Get the Triumph out on a track and that's where you will find out it's true potential. I took it to Rockingham National circuit for a trackday with Rapid Tracks and it was absolutely brilliant! I don't think I have ever had so much fun on any 600 ever, anywhere!! This bike just eats up everything in sight, you can take liberties on any corner, rev it out on the straights and become the King (or Queen) of the late brakers. It can seriously outperform many much larger Superbikes. The combination of the very agile chassis, Pirelli Diablo Corsa tyres and a hot track was just the ticket for a very enjoyable day. All I can say is that I rode back home in the evening a very hapy man after a full day on track in 32deg temperatures and full leathers! It was one of the best track days I have ever had.

The Daytona has perfect turn-in, great feedback and with those Pirellis on I can say that I didn't get a single hint of a slide in over 70 laps of the Rockingham circuit. The back-end was truly anchored to the ground on every corner letting me get the power on very early. The front end being so stable let me carry a huge amount of corner speed as well, all I really had to be concerned about was keeping the motor spinning up and not to rev-out mid corner.
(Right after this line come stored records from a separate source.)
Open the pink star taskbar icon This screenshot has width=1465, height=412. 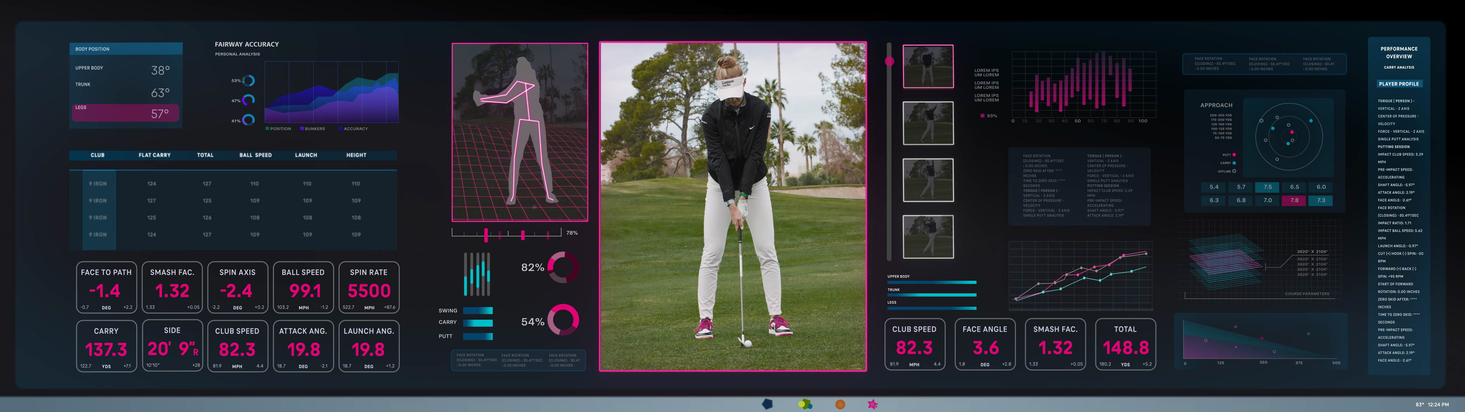[872, 404]
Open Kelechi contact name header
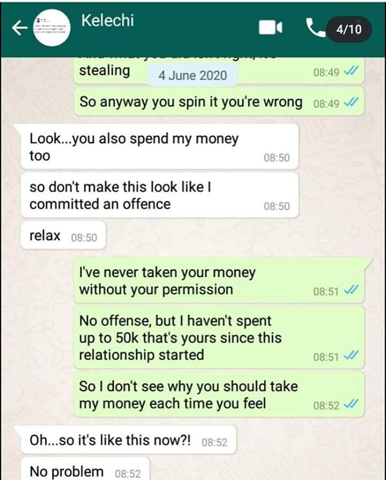 coord(108,20)
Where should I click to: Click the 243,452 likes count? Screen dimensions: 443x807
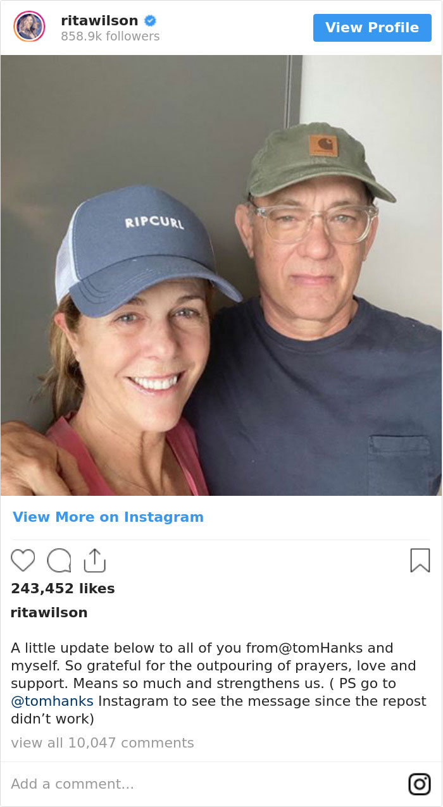[63, 588]
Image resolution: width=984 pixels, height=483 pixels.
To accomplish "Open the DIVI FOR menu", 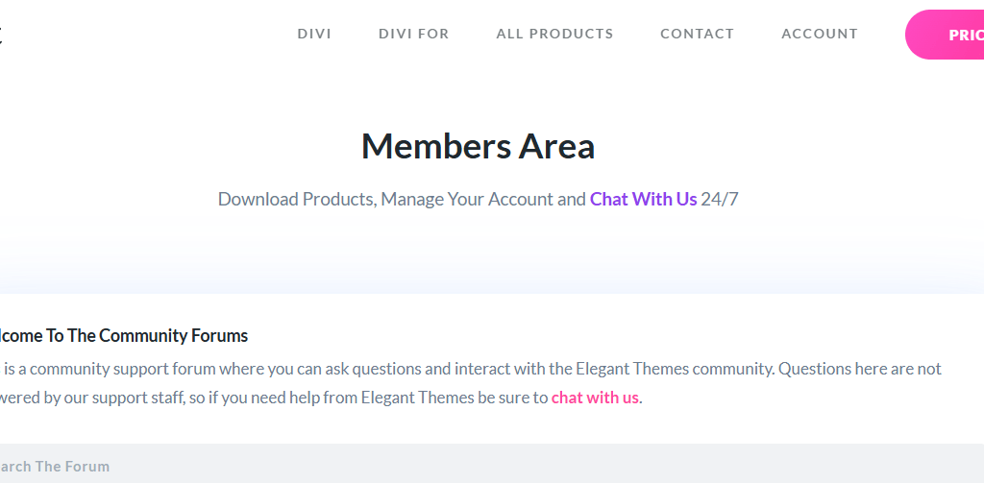I will (x=413, y=34).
I started off in the morning by running a gear too low thinking I needed to keep the revs up all the time, that soon changed as the day went on. I found that I could run a gear higher because the engine has such great midrange pull so I actually managed to go faster as a result.

Triumph have put together a wonderful package with the Daytona 600 that the bike is almost in a class of it's own. With the great chassis and brilliant engine they have also added some fantastic brakes to compliment everything else about the bike. You can honestly stand on the brakes at the last moment from flat out and stop in total confidence, not a squirm or any sign of breaking instability, in fact you could actually squeal the front tyre! The twin 308mm discs, with four-pot Nissin calipers, are fantastic, they have lots of bite and feel about them and are not at all aggressive with their response. I can only compare them to the brakes fitted to the Ducati 999S, Brembo gold series, that's the only other set-up that i can honestly say is anywhere near the quality of the Triumph brakes. It's no wonder that the Triumph Valmoto race team decided to keep the standard brakes for racing, and I totally agree with them!

Triumph have entered the ultra competitive world of the Supersport 600 and have gone head to head with the best of them. Not only have they done this but Triumph have created a new benchmark in this class. They have stood up to the opposition with the same in-line four cylinder format, inviting direct comparison by customers around the globe. This class is a rather different game from the niche market that Triumph has been so sucessfull in. The stakes are high against space-age hardware like the Honda CBR600RR, R6 and GSXR600. In an ultra-demanding market, styling as well as performance must be cutting edge, and everyday rideability has to be backed up by race success. The Daytona 600 is already winning races, the TT600 didn't make it, but the Daytona 600 will, that's for sure. It will take a lot to beat the Daytona 600, it's a bike for real-world riding.